試合開始からアグレッシブに挑んだ弊害が表れた格好だったでしょうか。
43分にこの日の主役というべき、両サイドの川口・小屋松が揃って交代となった事からもそれが窺えました。(三丸・モハマドファルザン佐名を投入、三丸が左SBに入り片山が右へ回る)
投入されたモハマド、45分に三丸のミドルパスを受けて左奥を突きカットインからグラウンダーのクロス(山川にカットされる)と見せ場は作りましたが、やはり本家(小屋松)と比べると迫力はまだまだといった感じ。

運動量の落ちた柏に対し、神戸は大迫を中心とした前線が溜めを作るという具合に、ようやく普段の攻撃を展開し始めます。
それに対する柏の反則(アディショナルタイムに片山が警告)によりFKを得たものの、最後までシュートは生み出せず。
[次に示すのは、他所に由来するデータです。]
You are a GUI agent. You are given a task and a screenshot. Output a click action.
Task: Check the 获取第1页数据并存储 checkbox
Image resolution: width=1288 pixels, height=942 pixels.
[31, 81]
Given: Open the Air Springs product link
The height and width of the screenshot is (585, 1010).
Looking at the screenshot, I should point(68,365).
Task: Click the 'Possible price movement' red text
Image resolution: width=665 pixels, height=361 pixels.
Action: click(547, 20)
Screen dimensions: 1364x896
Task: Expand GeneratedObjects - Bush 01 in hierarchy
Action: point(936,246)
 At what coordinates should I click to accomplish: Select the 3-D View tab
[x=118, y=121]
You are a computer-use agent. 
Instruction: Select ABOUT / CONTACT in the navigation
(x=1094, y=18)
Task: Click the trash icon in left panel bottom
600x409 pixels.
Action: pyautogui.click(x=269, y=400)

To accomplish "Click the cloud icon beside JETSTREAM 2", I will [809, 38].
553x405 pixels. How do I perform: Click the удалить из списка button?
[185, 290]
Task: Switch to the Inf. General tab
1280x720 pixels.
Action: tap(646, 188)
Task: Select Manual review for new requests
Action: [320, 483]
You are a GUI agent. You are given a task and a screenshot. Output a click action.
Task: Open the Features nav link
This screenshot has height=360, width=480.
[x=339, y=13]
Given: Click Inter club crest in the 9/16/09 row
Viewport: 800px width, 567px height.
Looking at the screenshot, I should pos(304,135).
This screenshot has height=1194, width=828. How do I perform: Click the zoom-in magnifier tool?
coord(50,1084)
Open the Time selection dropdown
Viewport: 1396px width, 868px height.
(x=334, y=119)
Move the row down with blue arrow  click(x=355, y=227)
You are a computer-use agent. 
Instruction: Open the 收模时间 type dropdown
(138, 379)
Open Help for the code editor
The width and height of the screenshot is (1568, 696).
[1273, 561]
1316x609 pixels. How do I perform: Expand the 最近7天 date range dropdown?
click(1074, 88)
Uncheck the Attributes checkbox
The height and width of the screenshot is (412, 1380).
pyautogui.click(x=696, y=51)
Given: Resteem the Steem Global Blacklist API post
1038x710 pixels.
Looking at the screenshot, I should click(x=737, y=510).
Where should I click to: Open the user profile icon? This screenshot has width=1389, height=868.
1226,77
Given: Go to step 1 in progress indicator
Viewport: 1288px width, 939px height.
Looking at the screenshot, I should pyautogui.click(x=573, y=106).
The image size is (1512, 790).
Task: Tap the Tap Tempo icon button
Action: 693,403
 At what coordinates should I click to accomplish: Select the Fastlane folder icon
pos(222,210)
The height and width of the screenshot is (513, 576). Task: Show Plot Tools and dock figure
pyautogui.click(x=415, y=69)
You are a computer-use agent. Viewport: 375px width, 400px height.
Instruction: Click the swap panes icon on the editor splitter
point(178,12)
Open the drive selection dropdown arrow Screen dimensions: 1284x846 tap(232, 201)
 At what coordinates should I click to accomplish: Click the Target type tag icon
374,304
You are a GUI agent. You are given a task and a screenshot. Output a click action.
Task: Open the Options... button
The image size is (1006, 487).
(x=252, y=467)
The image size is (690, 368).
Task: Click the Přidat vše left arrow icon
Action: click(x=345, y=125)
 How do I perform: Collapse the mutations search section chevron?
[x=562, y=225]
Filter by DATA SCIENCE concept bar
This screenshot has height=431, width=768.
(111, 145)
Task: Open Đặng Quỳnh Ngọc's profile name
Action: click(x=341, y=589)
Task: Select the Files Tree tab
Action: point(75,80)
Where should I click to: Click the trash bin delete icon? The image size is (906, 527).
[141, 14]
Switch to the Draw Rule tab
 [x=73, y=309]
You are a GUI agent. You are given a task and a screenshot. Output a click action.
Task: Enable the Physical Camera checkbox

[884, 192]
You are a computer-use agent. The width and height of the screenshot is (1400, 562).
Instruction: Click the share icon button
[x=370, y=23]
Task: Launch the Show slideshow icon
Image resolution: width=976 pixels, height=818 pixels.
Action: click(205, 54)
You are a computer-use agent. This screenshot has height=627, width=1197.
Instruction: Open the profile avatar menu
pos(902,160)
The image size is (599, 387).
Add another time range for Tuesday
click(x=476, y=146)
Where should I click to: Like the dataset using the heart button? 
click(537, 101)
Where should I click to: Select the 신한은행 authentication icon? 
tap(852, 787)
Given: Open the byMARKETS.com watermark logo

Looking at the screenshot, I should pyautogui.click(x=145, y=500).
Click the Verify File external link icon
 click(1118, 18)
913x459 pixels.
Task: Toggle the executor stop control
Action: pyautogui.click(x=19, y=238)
そして目安の時間が過ぎると、試合終了の瞬間も、主審の笛が短く何とも間が抜けたものとなり。
最後までハプニングっぽい試合絵図のまま、引き分けで終わる事となりました。

そんな訳で井原監督となっての初戦は、好循環こそ満載だったものの勝利は得られなかった柏。
果たして今後の浮上に繋がるか、それとも「監督交代ブースト」と俗に言われる一過性のものとして終わってしまうか、J1の注目要素の一つとなるでしょう。